Official press releases have this incredible way in which they can make even the most exciting thing sound as boring as watching paint dry. Aston’s press release of the AM RB-001 does not buck that trend, unfortunately. Fortunately, i did trawl through it, and this is all you need to know.
This is not the final production version. What has been showed to us is just a mockup of how the car will/might look like. The final production version will be launched in 2018.
The RB-001 is basically Adrian Newey’s vision of a road car.
RB-001 is going to be powered by a brand new, naturally aspirated V12. While no specs have been announced, Aston promises that the power-to-weight ratio will be 1 bhp per ton.
The track special RB-001’s performance will be able to match a Le Mans prototype one’s around a track, with the promise that the road-legal car will not be far behind. And by Le Mans prototype, they mean LMP1.
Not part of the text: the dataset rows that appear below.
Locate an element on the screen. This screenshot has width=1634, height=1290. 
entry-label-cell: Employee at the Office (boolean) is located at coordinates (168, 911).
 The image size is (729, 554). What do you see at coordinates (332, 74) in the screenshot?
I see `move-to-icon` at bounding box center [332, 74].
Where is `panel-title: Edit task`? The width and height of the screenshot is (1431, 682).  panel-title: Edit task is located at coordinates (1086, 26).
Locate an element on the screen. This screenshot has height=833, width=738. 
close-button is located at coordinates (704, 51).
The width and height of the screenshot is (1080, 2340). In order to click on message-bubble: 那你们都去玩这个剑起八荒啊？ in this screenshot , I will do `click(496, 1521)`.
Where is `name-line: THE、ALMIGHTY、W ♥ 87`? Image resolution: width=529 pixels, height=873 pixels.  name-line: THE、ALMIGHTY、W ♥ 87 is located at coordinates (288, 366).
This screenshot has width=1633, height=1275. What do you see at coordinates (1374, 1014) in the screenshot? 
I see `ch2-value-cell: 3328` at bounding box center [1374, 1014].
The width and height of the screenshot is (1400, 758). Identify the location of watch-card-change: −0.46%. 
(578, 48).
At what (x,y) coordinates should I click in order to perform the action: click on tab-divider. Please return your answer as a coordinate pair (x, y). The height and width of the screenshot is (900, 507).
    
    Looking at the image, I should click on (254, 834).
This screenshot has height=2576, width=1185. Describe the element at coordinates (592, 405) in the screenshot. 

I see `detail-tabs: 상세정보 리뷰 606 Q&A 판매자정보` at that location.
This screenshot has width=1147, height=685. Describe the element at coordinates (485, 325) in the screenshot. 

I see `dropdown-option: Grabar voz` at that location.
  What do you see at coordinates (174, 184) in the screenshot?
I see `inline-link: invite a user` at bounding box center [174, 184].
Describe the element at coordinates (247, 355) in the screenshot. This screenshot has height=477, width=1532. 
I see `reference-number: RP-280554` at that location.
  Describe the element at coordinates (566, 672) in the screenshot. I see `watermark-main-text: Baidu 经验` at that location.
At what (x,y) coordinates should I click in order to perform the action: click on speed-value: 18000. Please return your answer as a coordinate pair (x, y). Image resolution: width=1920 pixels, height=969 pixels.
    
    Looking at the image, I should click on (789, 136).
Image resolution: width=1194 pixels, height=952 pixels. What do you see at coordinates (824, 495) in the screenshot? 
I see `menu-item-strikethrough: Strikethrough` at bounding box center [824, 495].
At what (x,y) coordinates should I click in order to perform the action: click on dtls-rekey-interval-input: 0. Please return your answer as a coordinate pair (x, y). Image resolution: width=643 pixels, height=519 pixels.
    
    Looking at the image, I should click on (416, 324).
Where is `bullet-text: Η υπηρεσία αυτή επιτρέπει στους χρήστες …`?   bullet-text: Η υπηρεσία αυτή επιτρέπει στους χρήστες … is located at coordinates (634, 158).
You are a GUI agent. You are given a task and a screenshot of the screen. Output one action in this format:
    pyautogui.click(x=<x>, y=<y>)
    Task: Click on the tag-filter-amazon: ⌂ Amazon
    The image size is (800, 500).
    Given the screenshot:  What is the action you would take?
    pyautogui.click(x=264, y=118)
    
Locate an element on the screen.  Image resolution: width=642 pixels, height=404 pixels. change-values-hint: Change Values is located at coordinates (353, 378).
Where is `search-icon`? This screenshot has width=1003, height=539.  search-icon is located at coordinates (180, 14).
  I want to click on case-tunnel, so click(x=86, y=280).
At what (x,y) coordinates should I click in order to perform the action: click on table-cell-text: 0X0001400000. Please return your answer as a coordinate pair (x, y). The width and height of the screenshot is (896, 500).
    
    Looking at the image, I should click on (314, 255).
The RB-001 aims to achieve this by using underbody aerodynamics. So instead of giant wings and dive planes, the air gets channeled through massive intakes and then does its work by sucking the car down to the tarmac. This underfloor aerodynamics magic is all Adrian Newey’s work, from his long experience with building championship winning F1 cars.
The body was designed by Aston designers Marek Reichman and David King, while all the dark-grey underbody aerodynamic elements were Red Bull’s responsibility.
The seat position is going to be F1-like, which is, the legs will be above the hip point. Well, that will rule out graceful exits at hotel plazas.
The RB-001 will be built at the section of the Gaydon plant which was used to build the One-77.
There will be two versions, a road legal one and a track-only version. They have not decided the final number of cars that they will sell, putting the number between 99 and 150 units for the road legal version and 25 track-only ones.
Price? About 4 million dollars. And most probably, it is sold out.